Until 1981, actual command passed from the minister of defense to
the Department of Military Government, a functional command within
the general staff, and from this department to the regional
commanders of the Gaza Strip and the West Bank in their roles as
military governors. The military governors exercised primarily a
coordinating function because day-to-day operations in the
territories were carried out not by military officers, but by
civilian representatives of the various ministries.
In 1981 Israel established a separate civilian administration
in the territories to exercise the civil powers of the military
government.
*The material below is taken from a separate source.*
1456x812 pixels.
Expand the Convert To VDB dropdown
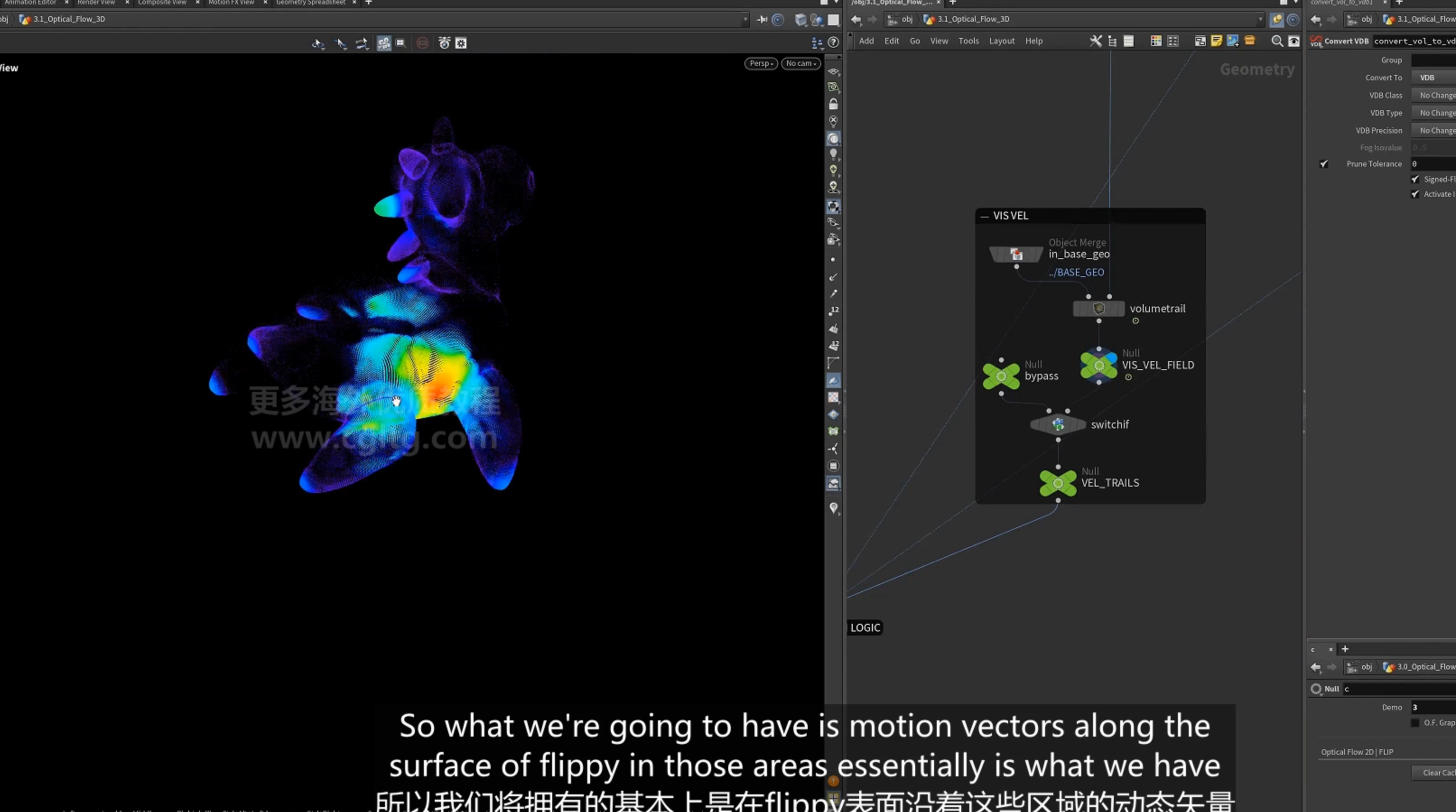[x=1433, y=78]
This administration lacked authority to enact
legislation. The civilian officials who carried out these executive
functions nominally drew their authority from the military
government; in fact, they were part of the permanent staff of
Israeli ministries and received directives from their ministerial
superiors. This relinquishment of responsibility by the Ministry of
Defense and its assumption by Israeli civil authorities gathered
momentum under governments controlled by the right-wing Likud Bloc,
whose policies sought to achieve de facto annexation by
subordinating all civilian matters in the occupied territories to
ministries of the government in Jerusalem.
A civilian "coordinator of activities" in the Ministry of
Defense acted in the name of the minister of defense to advise,
guide, coordinate, and supervise all government ministries, state
institutions, and public authorities in the occupied territories.
In 1988 the coordinator was Shmuel Goren. Neither the minister of
defense nor the coordinator of activities, however, had veto powers
over officials answerable to civilian ministries in Jerusalem.
Local government in areas of the West Bank occupied by
Palestinians consisted of twenty-five towns having municipal status
and eighty-two village councils operating under the Jordanian
Village Management Law. After 1981, when the Israeli civil
administration deposed nine West Bank mayors, Israeli officials ran
most municipalities. Under them, Arabs held the vast majority of
government administrative and staff positions. Until the latter
part of 1988, when King Hussein cut off all funds to the West Bank,
Jordan paid the salaries of about 5,000 of these civil servants.
The remaining 16,000, who were mostly teachers, had their Israeli
salaries supplemented by a Jordanian bonus averaging US$100
monthly.
Jewish settlements in the West Bank were incorporated into
fourteen local authorities. These authorities functioned under
special military government legislation identical to the local
authorities legislation that applied in Israel. The Ministry of
Interior supervised their budgets and in general the West Bank
settlements functioned as though they were in Israel proper.